Nation and Race: The Developing Euro-American Racist Subculture
- Cover of the first edition
- Editors: Jeffrey Kaplan, Tore Bjørgo
- Language: English
- Subject: Far-right politics
- Publisher: Northeastern University Press
- Publication date: 1998
- Publication place: United States
- Media type: Print
- Pages: 273
- ISBN: 1-55553-331-0
- OCLC: 37489626
- Dewey Decimal: 305.80094
- LC Class: HV6250.3.E85 N37 1998

= Nation and Race =

1998 book edited by Jeffrey Kaplan

Nation and Race: The Developing Euro-American Racist Subculture is a book edited by Jeffrey Kaplan and Tore Bjørgo. An edited volume, it collects the papers of a December 1995 international conference held in New Orleans; each chapter focuses on aspects of the far-right political subculture. It was first published by Northeastern University Press in 1998.

== Contents ==
Following a preface and an introduction, the book includes 10 essays from authors from several disciplines. The first overviews far-right political developments. The essays included cover several subjects of the far-right subculture, including their internet presences, culture, and conspiracy theories common to the movement. The final chapter has Tore Bjørgo overview factors which lead to people leaving racist groups.

== Contributors ==

- Les Back
- Michael Barkun
- Tore Bjørgo
- Katrine Fangen
- Jeffrey Kaplan
- Michael Keith
- Wolfgang Kühnel
- László Kürti
- Helene Lööw
- Frederick J. Simonelli
- John Solomos
- Leonard Weinberg

== Publication history ==
The book was edited by academics Jeffrey Kaplan and Tore Bjørgo.

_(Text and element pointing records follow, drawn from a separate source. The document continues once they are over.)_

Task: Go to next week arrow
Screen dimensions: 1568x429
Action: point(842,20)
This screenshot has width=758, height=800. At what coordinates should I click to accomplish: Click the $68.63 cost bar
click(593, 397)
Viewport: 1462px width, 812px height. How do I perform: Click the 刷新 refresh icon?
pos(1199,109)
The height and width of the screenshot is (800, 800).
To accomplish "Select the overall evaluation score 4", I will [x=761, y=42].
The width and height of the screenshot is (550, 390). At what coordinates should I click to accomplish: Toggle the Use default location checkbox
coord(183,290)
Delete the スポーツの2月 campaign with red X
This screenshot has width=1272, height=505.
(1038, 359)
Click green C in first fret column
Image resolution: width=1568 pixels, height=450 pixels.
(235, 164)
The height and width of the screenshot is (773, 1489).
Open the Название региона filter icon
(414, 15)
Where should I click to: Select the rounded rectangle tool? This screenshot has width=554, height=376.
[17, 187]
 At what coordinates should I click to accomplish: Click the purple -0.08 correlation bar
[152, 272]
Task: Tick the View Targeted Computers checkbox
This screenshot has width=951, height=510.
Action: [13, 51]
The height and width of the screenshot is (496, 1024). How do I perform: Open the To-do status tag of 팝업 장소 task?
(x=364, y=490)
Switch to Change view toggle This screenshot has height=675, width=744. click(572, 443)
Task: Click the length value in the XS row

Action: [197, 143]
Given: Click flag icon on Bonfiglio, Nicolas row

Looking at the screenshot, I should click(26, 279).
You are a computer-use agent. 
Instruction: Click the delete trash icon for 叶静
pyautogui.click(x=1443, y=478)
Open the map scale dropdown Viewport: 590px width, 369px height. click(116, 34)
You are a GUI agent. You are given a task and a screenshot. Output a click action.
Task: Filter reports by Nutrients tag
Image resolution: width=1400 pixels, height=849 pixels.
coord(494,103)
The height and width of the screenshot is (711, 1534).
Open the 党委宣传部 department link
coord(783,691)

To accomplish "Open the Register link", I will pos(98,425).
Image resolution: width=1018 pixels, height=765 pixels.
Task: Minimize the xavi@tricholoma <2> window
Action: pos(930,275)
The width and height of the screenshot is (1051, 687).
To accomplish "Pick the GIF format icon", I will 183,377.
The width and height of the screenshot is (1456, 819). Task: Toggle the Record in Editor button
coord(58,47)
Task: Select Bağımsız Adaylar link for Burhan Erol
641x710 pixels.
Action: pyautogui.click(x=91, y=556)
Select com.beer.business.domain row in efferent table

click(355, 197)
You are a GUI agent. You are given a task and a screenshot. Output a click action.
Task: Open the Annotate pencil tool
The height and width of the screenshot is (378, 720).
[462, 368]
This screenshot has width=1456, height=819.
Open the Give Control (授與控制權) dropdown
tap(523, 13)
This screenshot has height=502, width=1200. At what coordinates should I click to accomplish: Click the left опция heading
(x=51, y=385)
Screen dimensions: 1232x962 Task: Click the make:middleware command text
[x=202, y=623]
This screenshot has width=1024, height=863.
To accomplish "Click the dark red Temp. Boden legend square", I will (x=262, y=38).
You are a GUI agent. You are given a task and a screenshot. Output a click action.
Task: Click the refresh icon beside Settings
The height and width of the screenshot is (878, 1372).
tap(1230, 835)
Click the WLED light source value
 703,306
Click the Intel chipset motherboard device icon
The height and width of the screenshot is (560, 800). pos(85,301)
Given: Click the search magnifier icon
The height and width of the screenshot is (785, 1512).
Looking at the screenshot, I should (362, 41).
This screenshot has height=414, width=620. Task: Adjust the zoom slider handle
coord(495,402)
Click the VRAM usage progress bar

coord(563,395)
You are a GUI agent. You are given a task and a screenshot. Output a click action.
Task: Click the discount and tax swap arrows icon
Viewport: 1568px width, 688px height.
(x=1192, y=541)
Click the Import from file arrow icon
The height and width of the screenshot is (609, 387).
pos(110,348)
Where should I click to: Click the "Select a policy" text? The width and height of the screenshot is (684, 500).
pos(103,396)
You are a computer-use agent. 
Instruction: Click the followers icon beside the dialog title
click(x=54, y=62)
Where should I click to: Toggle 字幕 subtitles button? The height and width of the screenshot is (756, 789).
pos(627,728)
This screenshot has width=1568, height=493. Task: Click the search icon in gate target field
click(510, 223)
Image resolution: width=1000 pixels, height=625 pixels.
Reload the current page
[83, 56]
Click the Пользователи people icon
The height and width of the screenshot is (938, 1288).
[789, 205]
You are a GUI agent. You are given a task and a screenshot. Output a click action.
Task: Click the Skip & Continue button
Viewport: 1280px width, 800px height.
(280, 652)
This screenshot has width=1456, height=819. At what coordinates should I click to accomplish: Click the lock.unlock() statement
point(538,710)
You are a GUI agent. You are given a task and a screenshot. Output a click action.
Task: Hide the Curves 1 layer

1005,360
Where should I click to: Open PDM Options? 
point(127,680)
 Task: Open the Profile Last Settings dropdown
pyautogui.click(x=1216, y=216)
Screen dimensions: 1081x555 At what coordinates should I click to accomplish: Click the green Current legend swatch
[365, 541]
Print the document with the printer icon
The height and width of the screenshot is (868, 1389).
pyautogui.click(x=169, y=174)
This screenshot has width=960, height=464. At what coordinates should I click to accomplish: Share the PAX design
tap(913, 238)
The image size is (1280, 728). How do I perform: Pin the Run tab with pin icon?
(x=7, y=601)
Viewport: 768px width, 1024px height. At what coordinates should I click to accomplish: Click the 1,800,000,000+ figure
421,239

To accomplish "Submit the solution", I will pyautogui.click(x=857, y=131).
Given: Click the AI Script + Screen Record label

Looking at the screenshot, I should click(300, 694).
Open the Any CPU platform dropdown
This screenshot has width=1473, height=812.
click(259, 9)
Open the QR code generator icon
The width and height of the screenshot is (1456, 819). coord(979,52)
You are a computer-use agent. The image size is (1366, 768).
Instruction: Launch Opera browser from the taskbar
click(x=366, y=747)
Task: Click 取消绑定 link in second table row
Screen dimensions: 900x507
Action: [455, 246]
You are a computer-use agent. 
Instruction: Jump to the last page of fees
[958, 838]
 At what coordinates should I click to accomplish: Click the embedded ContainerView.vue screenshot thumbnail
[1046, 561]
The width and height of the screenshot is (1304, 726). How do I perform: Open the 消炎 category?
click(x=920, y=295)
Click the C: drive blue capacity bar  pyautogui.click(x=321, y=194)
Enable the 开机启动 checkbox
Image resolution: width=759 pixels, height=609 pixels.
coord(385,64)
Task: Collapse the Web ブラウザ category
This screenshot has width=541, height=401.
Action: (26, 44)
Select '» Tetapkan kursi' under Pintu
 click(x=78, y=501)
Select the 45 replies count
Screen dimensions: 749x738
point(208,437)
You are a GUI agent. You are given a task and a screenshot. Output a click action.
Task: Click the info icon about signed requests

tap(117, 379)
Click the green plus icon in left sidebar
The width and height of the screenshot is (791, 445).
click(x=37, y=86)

It collects the papers of an international conference funded by the Harry F. Guggenheim foundation, held in New Orleans, from December 8 to 11, 1995. It was published by Northeastern University Press in 1998 as a 273-page paperback and hardcover.

== Reception ==
Multiple reviewers praised the first essay as particularly well written. Jerome L. Himmelstein, writing for Qualitative Sociology, said it presented "an intriguing, important argument", while Martin Durham noted it as wide-ranging. A reviewer called the book "new and important" and recommended it, but said it had some content that overlapped with earlier books. Cas Mudde for Political Studies found the title misleading, with it seeming to focus less on the "developing Euro-American racist subculture" and more "a weird and sinister 'otherworld' of neo-Nazis, skinheads and Satanists, whose common denominator is not only 'Nation and Race', but also the fact that they are all part of 'the loony fringe'". Mudde said that though this seemed fascinating, the implicit argument by the authors that this then-fringe milieu would influence global events, seemed very unlikely.